## Exercise prompt
Copy out every line of the material below word for word, leaving out the pictures.
━━━
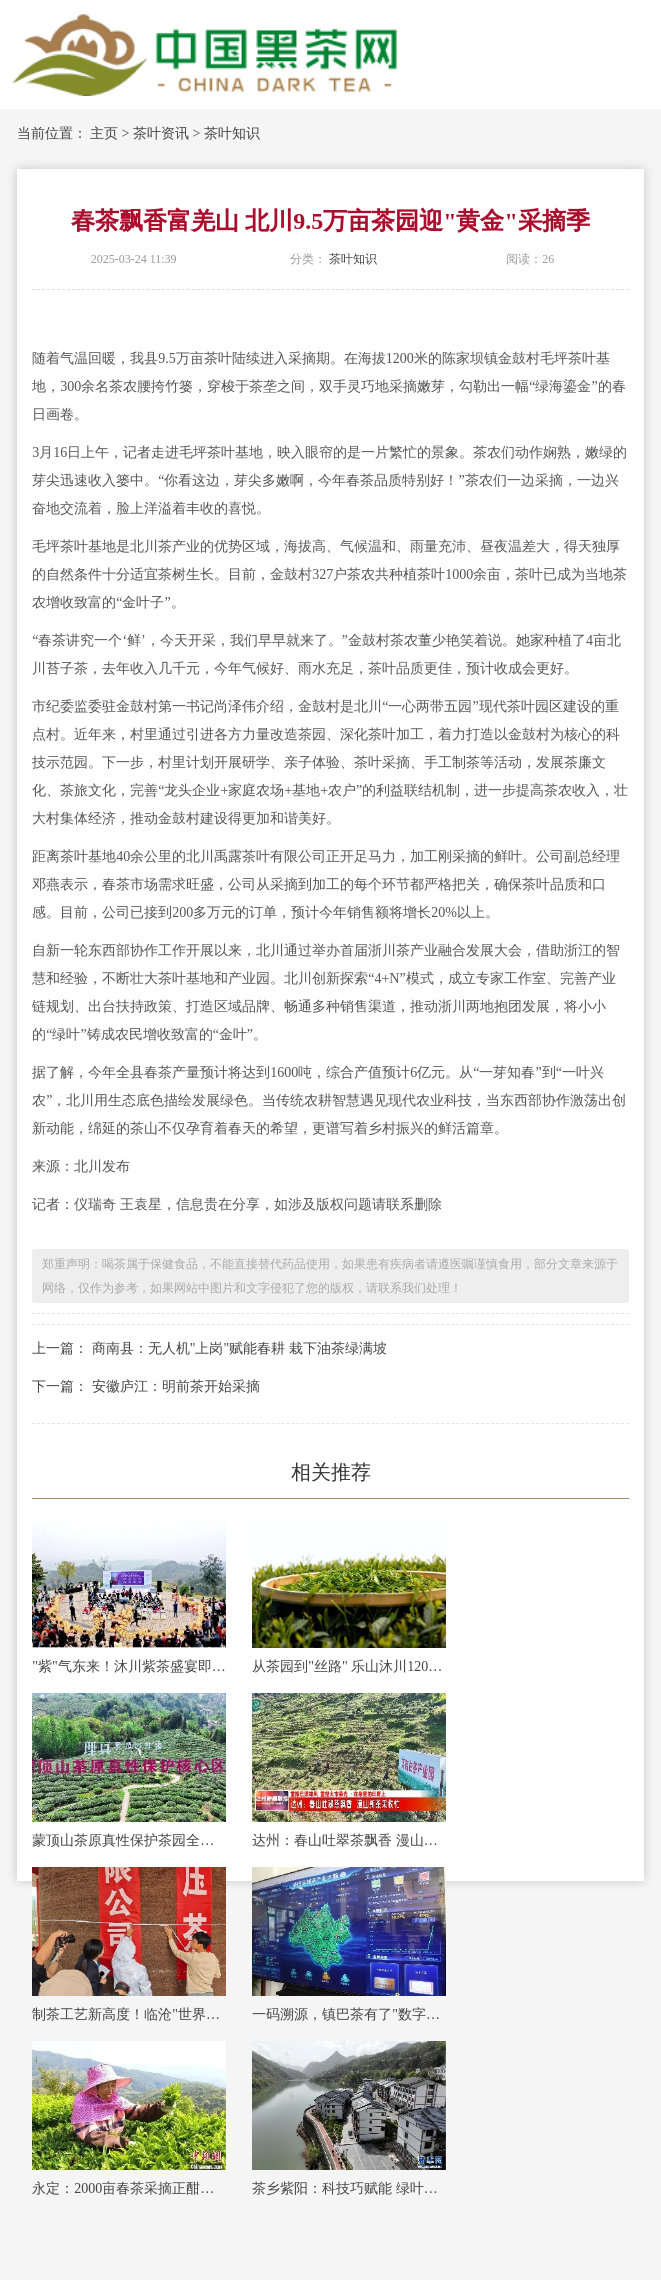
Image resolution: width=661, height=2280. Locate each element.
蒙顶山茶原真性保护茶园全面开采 (129, 1840)
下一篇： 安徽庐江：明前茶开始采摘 (146, 1386)
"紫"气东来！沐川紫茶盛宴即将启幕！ (129, 1666)
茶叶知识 (232, 133)
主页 (104, 133)
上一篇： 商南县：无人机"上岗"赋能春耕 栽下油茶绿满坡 (209, 1348)
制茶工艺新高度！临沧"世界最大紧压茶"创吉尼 (129, 2014)
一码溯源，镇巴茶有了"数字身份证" (349, 2014)
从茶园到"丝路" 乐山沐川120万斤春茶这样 (349, 1666)
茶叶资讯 (161, 133)
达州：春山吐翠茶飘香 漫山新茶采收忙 (349, 1840)
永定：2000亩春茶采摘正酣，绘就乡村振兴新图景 (129, 2188)
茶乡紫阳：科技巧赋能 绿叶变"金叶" (349, 2188)
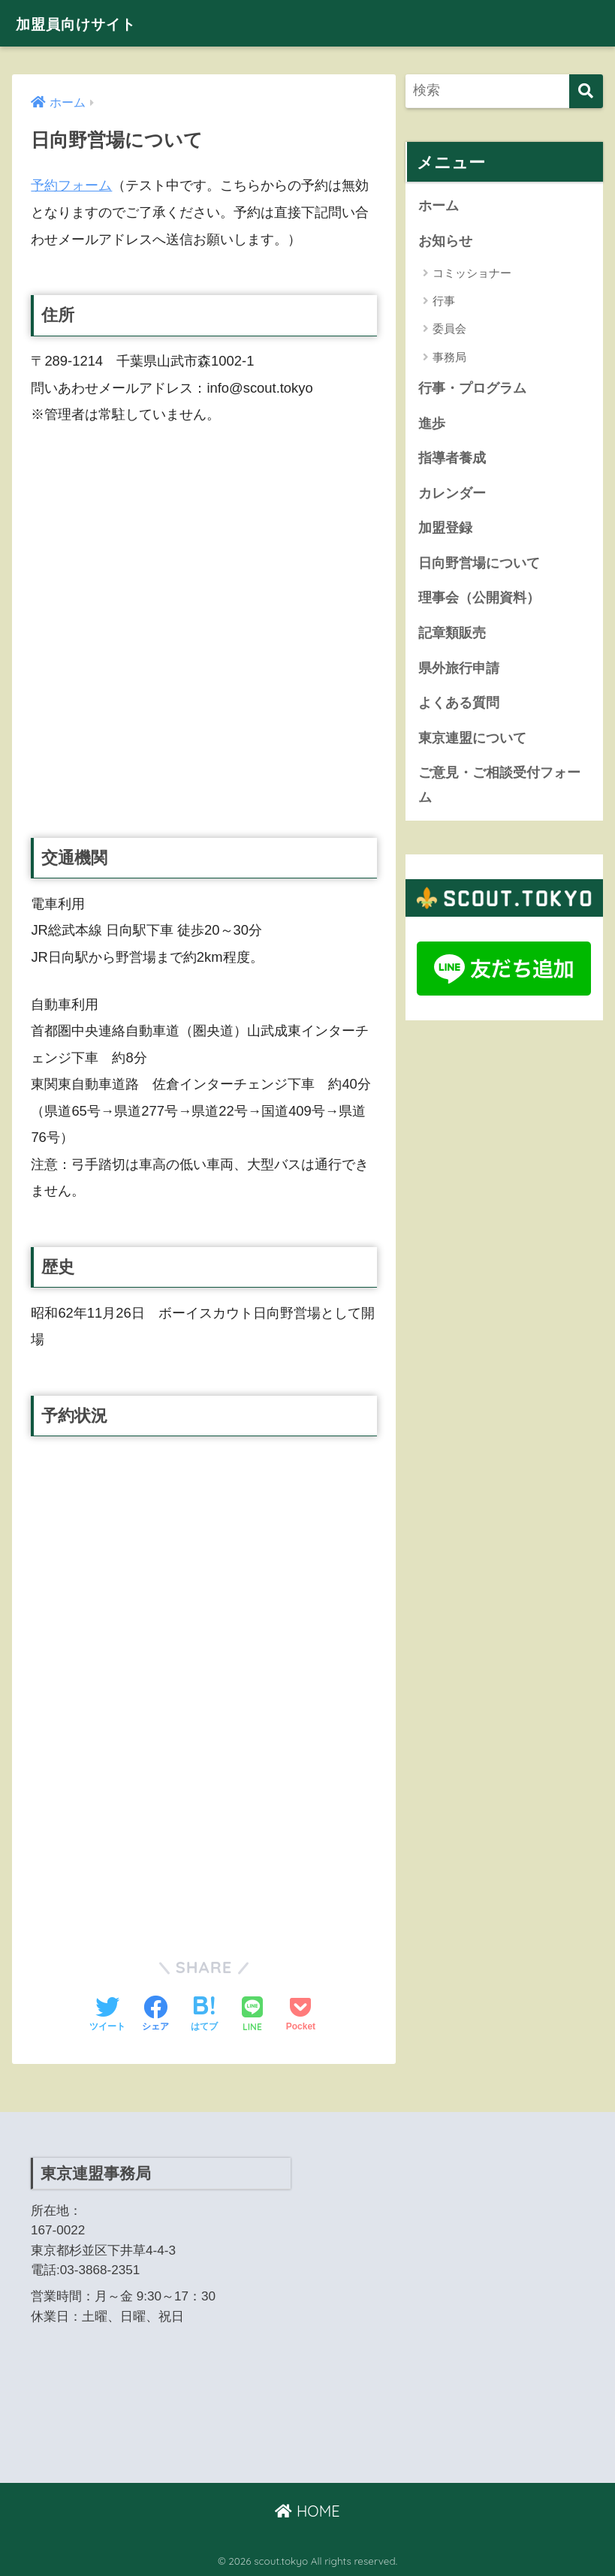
━━━
## Written response
Image resolution: width=661, height=2280. Locate each element.
蒙顶山茶原真性保护茶园全面开采 (129, 1840)
下一篇： 安徽庐江：明前茶开始采摘 (146, 1386)
"紫"气东来！沐川紫茶盛宴即将启幕！ (129, 1666)
茶叶知识 (232, 133)
主页 (104, 133)
上一篇： 商南县：无人机"上岗"赋能春耕 栽下油茶绿满坡 (209, 1348)
制茶工艺新高度！临沧"世界最大紧压茶"创吉尼 (129, 2014)
一码溯源，镇巴茶有了"数字身份证" (349, 2014)
从茶园到"丝路" 乐山沐川120万斤春茶这样 (349, 1666)
茶叶资讯 (161, 133)
达州：春山吐翠茶飘香 漫山新茶采收忙 (349, 1840)
永定：2000亩春茶采摘正酣，绘就乡村振兴新图景 (129, 2188)
茶乡紫阳：科技巧赋能 绿叶变"金叶" (349, 2188)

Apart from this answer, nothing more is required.